Commercial construction slows, worsening credit blamed

An already fragile market for commercial construction and mortgage loans turned abruptly chaotic in September with the failure of Lehman Brothers, Merrill Lynch, and AIG.
August 11, 2010

An already fragile market for commercial construction and mortgage loans turned abruptly chaotic in September with the failure of Lehman Brothers, Merrill Lynch, and AIG. While the Federal Reserve Board and the U.S. Treasury Department quickly provided funds to prevent routine worldwide financial transactions from being disrupted, they could not prevent lenders from becoming more risk-adverse. 
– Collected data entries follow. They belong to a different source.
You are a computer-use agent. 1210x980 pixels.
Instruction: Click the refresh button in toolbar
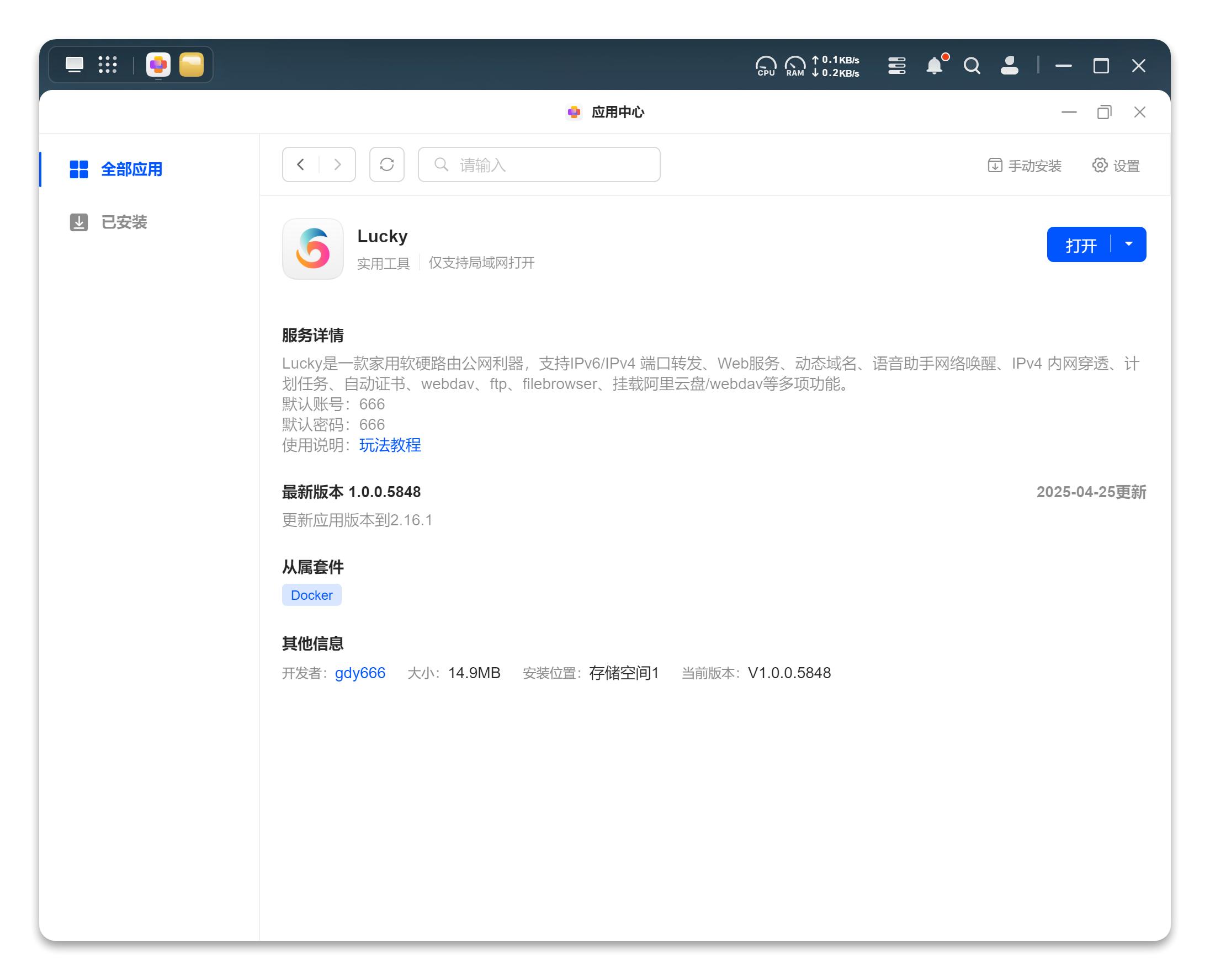(387, 165)
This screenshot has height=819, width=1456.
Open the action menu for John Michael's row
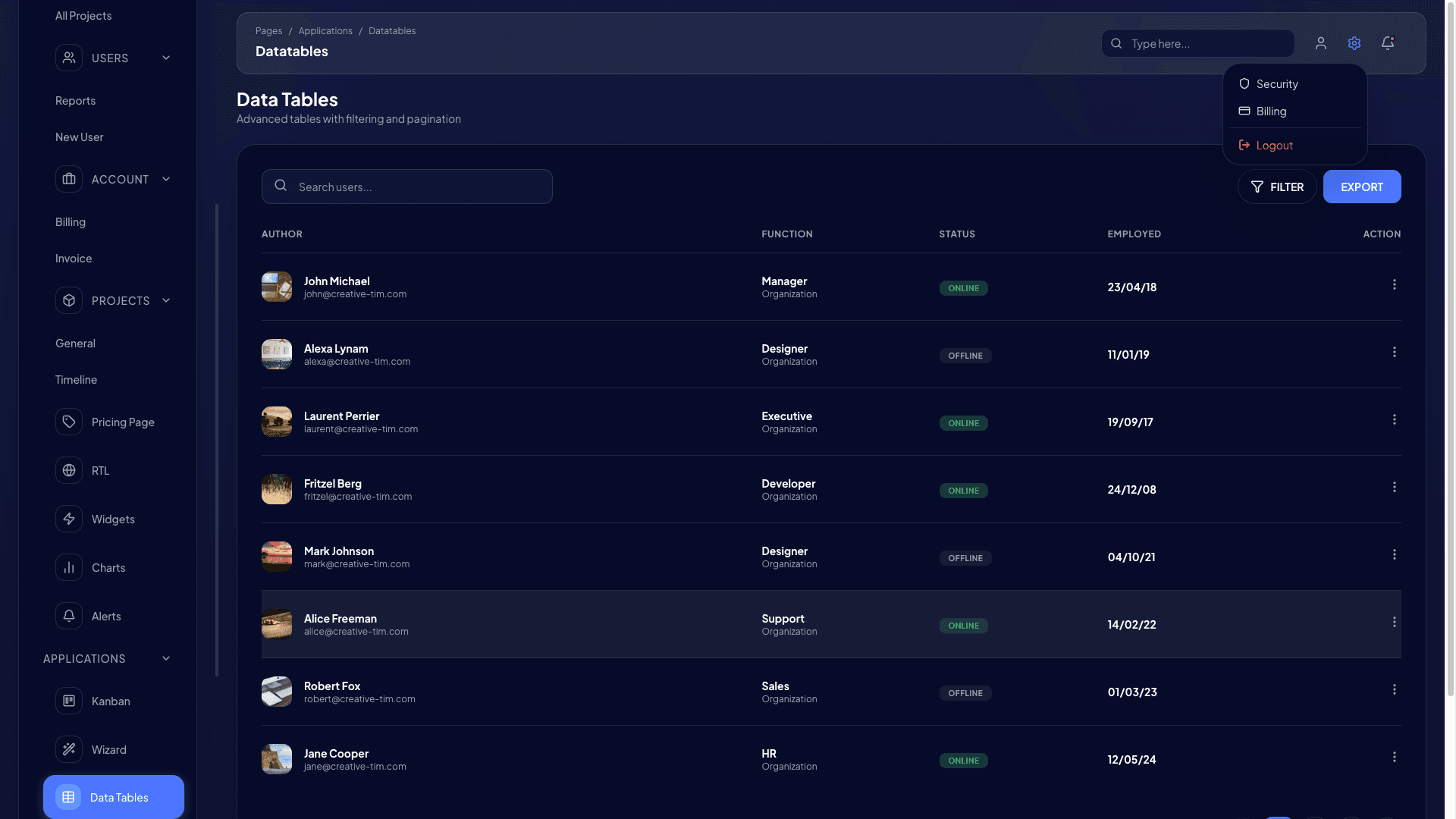(x=1395, y=284)
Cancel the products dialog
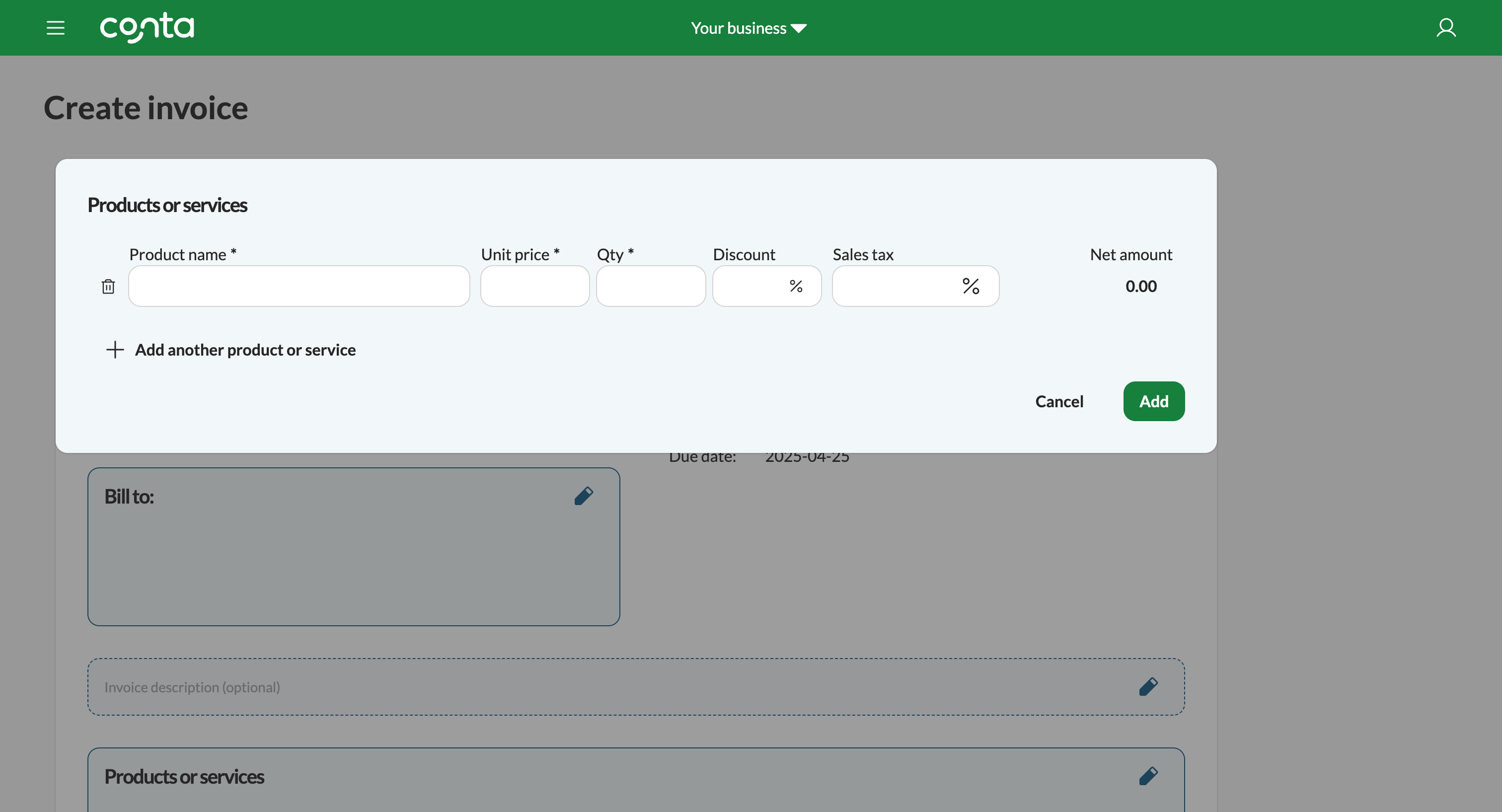 point(1059,402)
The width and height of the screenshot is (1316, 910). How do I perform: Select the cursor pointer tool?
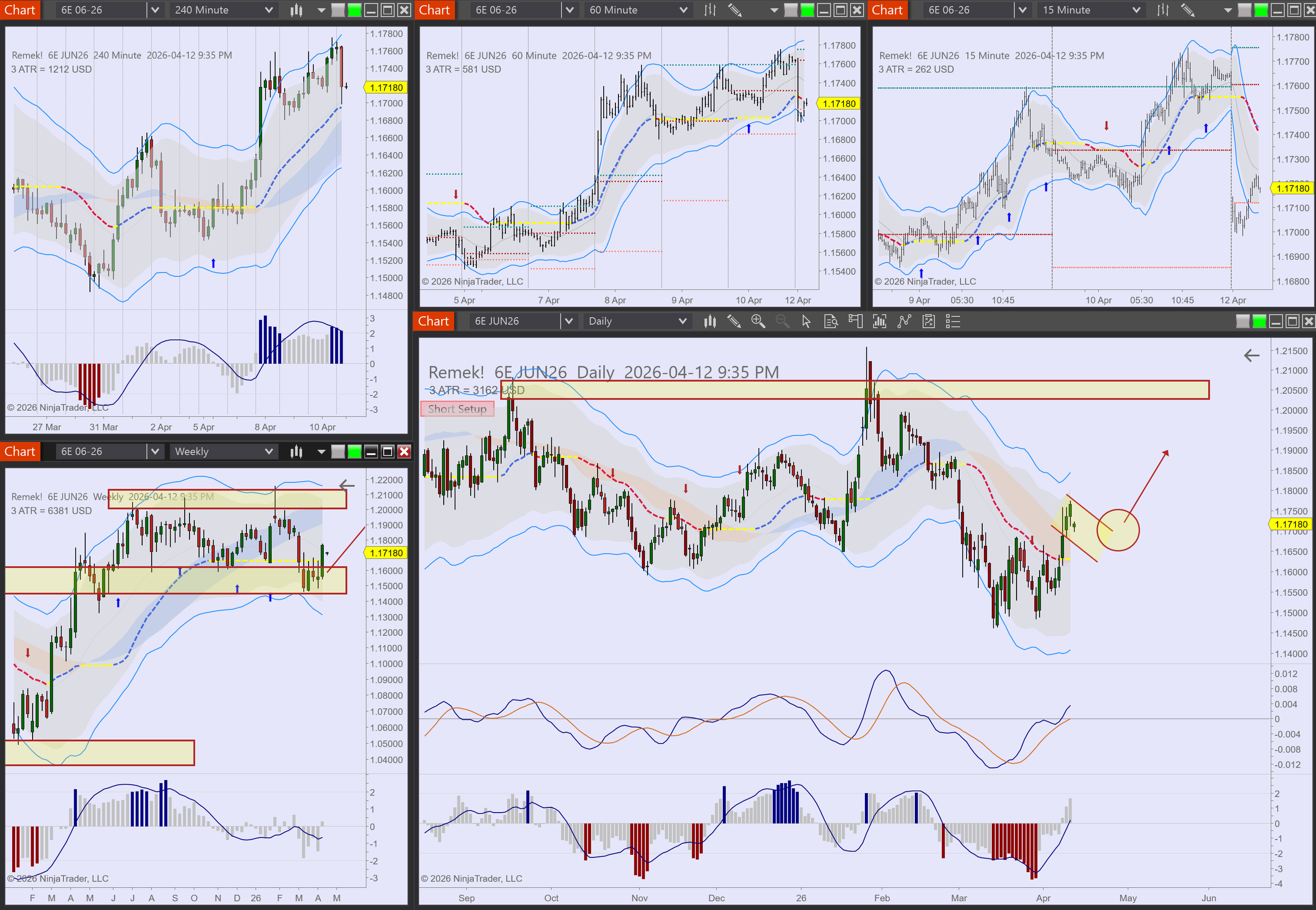806,322
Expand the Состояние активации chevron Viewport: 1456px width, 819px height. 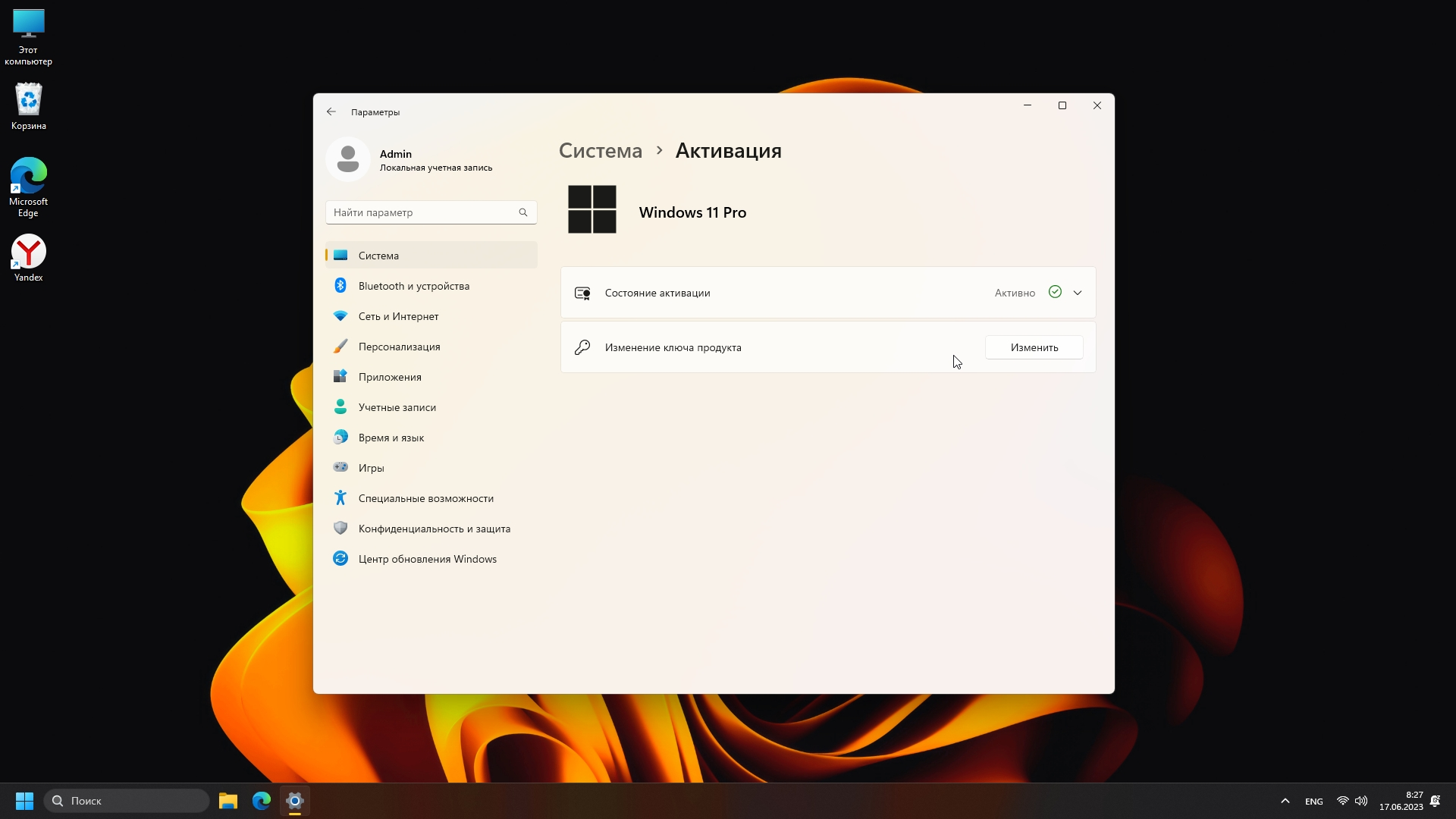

Lenders implement their risk preferences by changing credit rates, equity, and collateral requirements for borrowers. Most lenders today own slices of loans originated by distant lenders, and they rely on insurance on the loan principal and/or anticipated interest to convert otherwise risky loans into ones with relatively low risk. They do not know the borrower or the borrowers’ collateral, and they have no role in working out troubled loans. 

AIG and Lehman Brothers provided much of this insurance, while the rest is provided by other financial giants whose solvency is now questionable. Lenders had to defensively raise credit rates and credit approval standards to protect their own solvency, which happened at the same time that profit prospects for commercial projects were deteriorating. The consequence for late 2008 is that lenders will ration their scare capital and reject some loan requests that would have been approved during the summer. 

While September’s access-to-capital-crisis could progressively worsen, it is more likely to gradually ease by early next year. The risk premiums for commercial construction and real estate loans are a bigger strain on the market than subpar economic growth. Space demand will likely weaken slightly, but risk premiums will be reduced as lenders recognize that their insurance policies on loan payments are now guaranteed by the U.S. government. This policy is probably not a good one for the long term, but was necessary because the seizure of AIG guarantees commercial construction loans and mortgages just as the seizure of Fannie Mae and Freddie Mac guaranteed residential prime rate mortgages.